BRIEF — Summarize the artwork descriptions below in two sentences.

SELECTED PASSAGE —
--- START ---

Pieper Bloomquist, North Dakota
Kurbits in Vase – Limfarg, directly translated means “glue paint.” The artist colors are powdered pigment mixed with a warm glue made of animal hide or bone. This distemper paint is one of the traditional materials used by historical dal painters from the 18th and 19th centuries, as they traveled the region of central Sweden painting farm house interiors or doing commission work.
Begin Each Day – The phrase is homage to my mentor and dear friend, Karen Jenson, of Milan, Minnesota. She had painted this phrase on the inside the cover of a small box that sat on her dresser, and it reminds me of her outlook on life. Casein (a milk protein) mixed with powdered pigment forms the artist colors. The ground paint is homemade from an old recipe using flour, eggs, and chalk. These are some of the traditional materials used by the historical painters in Dalarna, along with linen, which was available due to the amount of flax grown in Sweden during the 18th and 19th centuries.
Silver Linings – The title Silver Linings, refers to the positive emotional outcomes of the quarantine during the Covid-19 pandemic during the spring of 2020. DUring this time, many people experienced a shifting in priorities as we were forced to face our own mortalities, reexamine how we spend our time and money, and isolate from our family, friends, work, and social environments.
This artwork shows the beautiful story of things that people were doing throughout our country, and specifically in the state of North Dakota, to make our isolation experience a little bit better for ourselves and each other.
Text: Pandemic Spring North Dakota. We join together while staying apart: making masks, cutting hearts, bringing poetry, music, and color to our elders. Tending things that grow, distributing essentials, and showing quiet love through a window. Grateful for a glimpse. Painted for the North Dakota Council on the Arts. Ar [year] 2020 by Pieper Fleck Bloomquist.
Top Panel: USDA Farmers to Families Food Box Program, supporting those impacted by the closure of hotels, restaurants, and other food source businesses by trucking food to a distribution center for local families.
Middle Panel: Bonadsmalning is modeled after medieval woven tapestries, and like those tapestries, the most important scenes were centered under an arch. The making of protective face masks, and the World of Hearts Facebook campaign are featured here, with essential workers flanking the center scene – in full PPE. On the far sides are musicians helping sustain local culture by assisting churches host services over radio transmitters.
Bottom Panel: The five sections narrate efforts to help our elders cope while isolated in healthcare and eldercare facilities. Across the state, musicians performed outdoor concerts in the courtyards, artists painted on windows and sidewalks, and writers spoke with elders through a window or on a cell phone to help put their memories into words. There was even a family in the Fargo/Moorhead area that rented a scissor lift to bring them up to the second-floor window for Grandma’s 90th birthday! All of these efforts were to help maintain relationships and human contact in a safe way.
“Mike Calls His Mom” found in the bottom panel towards the left, is my husband. During this time his mother required surgery and subsequent placement in a facility, where she eventually died while in isolation, THis scene is what I saw when she had been moved to the ground floor and we saw her for the first time. I remember looking at those other families, and at Mike, and all I could think was, “Look at all the love at these windows.”
This project is supported in part by a grant from the North Dakota Council on the Arts, which receives funding from the state legislature and the National Endowment for the Arts.

--- END ---

GIVEN ENTRIES —

--- START ---

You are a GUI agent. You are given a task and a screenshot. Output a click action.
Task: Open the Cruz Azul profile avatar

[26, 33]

--- END ---
--- START ---

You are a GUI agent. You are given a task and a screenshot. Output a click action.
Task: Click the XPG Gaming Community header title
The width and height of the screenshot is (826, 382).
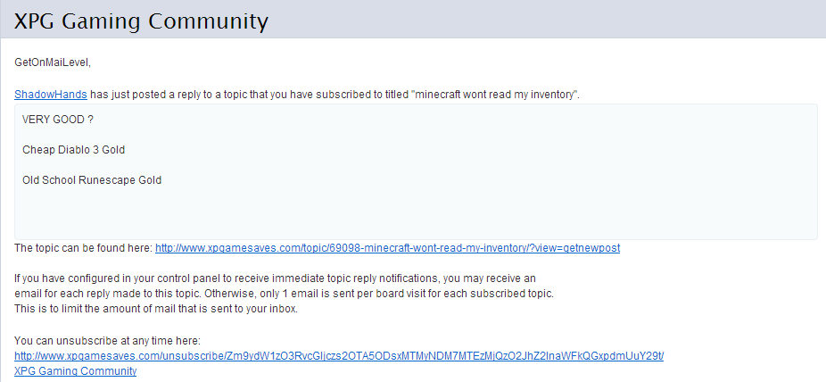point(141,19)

--- END ---

TASK RESPONSE — Pieper Bloomquist of North Dakota describes works made with traditional materials of the historical Dalarna painters of the 18th and 19th centuries: glue paint (limfarg) in "Kurbits in Vase," and casein colors with a homemade flour, egg, and chalk ground in "Begin Each Day." "Silver Linings," painted in 2020 for the North Dakota Council on the Arts, uses three panels to show how people in North Dakota eased pandemic isolation through food box deliveries, mask making, and concerts and window visits for elders, including a scene of the artist's husband Mike calling his mother.